In questi giorni di discussione in Senato per la legge sulle unioni civili del DDL Cirinnà, ne abbiamo sentite di cotte e di crude: l’era dei Pesci che finisce, l’immancabile Bibbia coi suoi Levitici, ovuli scaduti da donare alle lesbiche e un bestiario che spero davvero di non ascoltare mai più in un luogo come quello. Vane speranze.
Ma c’è stato un intervento che mi ha fatto molto sorridere (non ricordo di chi, cercherò di inserirlo in calce col vostro aiuto) e diceva pressappoco “E poi in TV ci sono già tanti gay ormai…”.
È vero, spesso si prendono le produzioni televisive come metro culturale del progresso civile, e ancora più spesso sembra che queste siano anticipatrici di valori progressisti o che la TV sia medium illuminato da cui prendere ispirazione per la vita reale.
Ma siamo davvero sicuri sia così?
L’Institute for Diversity and Empowerment at Annenbergh (IDEA) ha pubblicato un documento che mostra uno scenario tutt’altro che rassicurante o di riferimento culturale, in cui la diversità nelle produzioni audiovisive (sia TV, digitali che cinematografiche) è ancora lungi dall’essere bandiera di orgoglio.
Insomma, più che di inclusività si parla ancora di invisibilità.
Dato che so che siete dei maledetti pigroni, vi riassumo i dati più interessanti.
La diversità negli audiovisivi nell’ultimo anno
Ruoli da protagonista:
71,3% uomini
28,7% donne
Più della metà delle produzioni non rappresenta asiatici o asiatici-americani.
Il 65,6% dei ruoli di persone afroamericane sono per uomini.
“Siete ovunque! Ormai se non c’è un personaggio gay non ti fanno andare in onda!” e invece siamo solo il 2%.
Nell’immagine qui sotto qualche dato in più.
La sessualizzazione dell’immagine femminile è quasi totale, se non hai tette e gambe scoperte non vai in onda, mentre l’uomo in abiti succinti si assesta sul 7,6%.

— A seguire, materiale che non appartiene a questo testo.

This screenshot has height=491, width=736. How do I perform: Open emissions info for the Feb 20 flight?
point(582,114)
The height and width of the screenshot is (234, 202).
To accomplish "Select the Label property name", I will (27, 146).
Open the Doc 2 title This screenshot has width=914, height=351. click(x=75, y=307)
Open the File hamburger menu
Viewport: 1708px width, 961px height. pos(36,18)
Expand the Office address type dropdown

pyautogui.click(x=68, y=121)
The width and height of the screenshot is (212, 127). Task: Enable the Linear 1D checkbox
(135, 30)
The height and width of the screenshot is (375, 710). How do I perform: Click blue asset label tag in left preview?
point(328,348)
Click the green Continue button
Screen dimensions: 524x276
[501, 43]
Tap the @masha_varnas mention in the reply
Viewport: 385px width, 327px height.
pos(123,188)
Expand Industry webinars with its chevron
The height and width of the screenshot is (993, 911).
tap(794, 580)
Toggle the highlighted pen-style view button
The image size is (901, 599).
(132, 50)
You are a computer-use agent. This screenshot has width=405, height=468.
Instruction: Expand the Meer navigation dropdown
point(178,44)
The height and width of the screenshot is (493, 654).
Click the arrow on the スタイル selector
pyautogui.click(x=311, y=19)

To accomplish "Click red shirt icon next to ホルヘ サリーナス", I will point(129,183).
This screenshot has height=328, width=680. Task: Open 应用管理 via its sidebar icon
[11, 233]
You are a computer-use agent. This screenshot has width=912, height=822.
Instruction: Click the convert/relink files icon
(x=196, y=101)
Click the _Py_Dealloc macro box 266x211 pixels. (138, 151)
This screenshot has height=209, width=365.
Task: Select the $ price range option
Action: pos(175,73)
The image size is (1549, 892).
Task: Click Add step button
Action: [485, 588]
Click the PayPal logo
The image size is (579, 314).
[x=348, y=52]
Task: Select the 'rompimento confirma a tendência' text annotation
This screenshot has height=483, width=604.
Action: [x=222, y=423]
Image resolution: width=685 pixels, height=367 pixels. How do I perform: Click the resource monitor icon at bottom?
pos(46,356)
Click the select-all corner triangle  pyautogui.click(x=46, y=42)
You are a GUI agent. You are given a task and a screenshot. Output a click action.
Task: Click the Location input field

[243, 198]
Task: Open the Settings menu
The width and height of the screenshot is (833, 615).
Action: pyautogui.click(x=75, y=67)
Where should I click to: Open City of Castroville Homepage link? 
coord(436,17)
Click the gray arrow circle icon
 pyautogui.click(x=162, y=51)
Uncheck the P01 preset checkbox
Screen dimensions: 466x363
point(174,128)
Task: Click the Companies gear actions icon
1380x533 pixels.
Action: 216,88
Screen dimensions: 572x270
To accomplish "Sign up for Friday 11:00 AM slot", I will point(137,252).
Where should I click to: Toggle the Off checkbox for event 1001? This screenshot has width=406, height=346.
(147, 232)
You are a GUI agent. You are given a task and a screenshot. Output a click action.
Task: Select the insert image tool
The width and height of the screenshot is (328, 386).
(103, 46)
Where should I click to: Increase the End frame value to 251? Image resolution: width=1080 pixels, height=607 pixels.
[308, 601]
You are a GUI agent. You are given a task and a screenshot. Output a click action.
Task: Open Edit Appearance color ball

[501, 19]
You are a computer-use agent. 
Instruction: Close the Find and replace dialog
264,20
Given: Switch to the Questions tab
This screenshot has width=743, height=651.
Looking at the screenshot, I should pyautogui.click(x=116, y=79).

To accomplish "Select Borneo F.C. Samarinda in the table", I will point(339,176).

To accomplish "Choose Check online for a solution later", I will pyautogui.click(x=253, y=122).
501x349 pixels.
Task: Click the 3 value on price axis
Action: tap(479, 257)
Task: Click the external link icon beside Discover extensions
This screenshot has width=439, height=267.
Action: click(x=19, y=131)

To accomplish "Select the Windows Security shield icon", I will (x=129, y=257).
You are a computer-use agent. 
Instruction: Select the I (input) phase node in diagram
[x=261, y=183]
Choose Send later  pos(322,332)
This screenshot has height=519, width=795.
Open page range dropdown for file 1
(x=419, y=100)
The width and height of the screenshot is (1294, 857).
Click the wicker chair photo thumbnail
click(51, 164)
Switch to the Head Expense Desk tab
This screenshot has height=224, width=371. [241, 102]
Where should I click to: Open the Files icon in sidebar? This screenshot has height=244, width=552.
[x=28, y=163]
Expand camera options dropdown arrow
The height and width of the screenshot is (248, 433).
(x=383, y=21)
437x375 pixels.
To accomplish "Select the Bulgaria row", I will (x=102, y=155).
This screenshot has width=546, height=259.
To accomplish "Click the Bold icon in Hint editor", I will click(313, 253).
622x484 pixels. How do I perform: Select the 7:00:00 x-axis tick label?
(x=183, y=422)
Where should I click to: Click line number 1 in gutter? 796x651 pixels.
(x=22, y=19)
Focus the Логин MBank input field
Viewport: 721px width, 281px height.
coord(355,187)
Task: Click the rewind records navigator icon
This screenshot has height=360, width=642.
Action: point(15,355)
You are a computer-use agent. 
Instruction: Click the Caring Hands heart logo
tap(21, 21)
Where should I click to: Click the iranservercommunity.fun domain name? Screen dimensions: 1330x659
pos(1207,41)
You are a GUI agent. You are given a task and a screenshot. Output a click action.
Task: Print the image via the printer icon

Per i ruoli di anziani, l’uomo è più accettato e raggiunge il 72,45%, le briciole che restano sono per le donne. Si sa, l’uomo invecchia meglio, oppure è solo più stronzo.
E per quanto riguarda la produzione?
Meno del 25% delle produzioni TV sono create da donne.
Il 3,4% dei registi è una donna. No, aspè ve lo ripeto: solo il 3,4% dei registi, è una donna.
Nel digital è il 17,1%
Via cavo il 15,1%
Tv di streaming l’11,8%.
I registi caucasici nel cinema sono l’87,3%
in TV sono il 90,4%.
Siete ancora sicuri che in TV siano più “avanti” o credete anche voi sia solo un’industria maschilista come un’altra?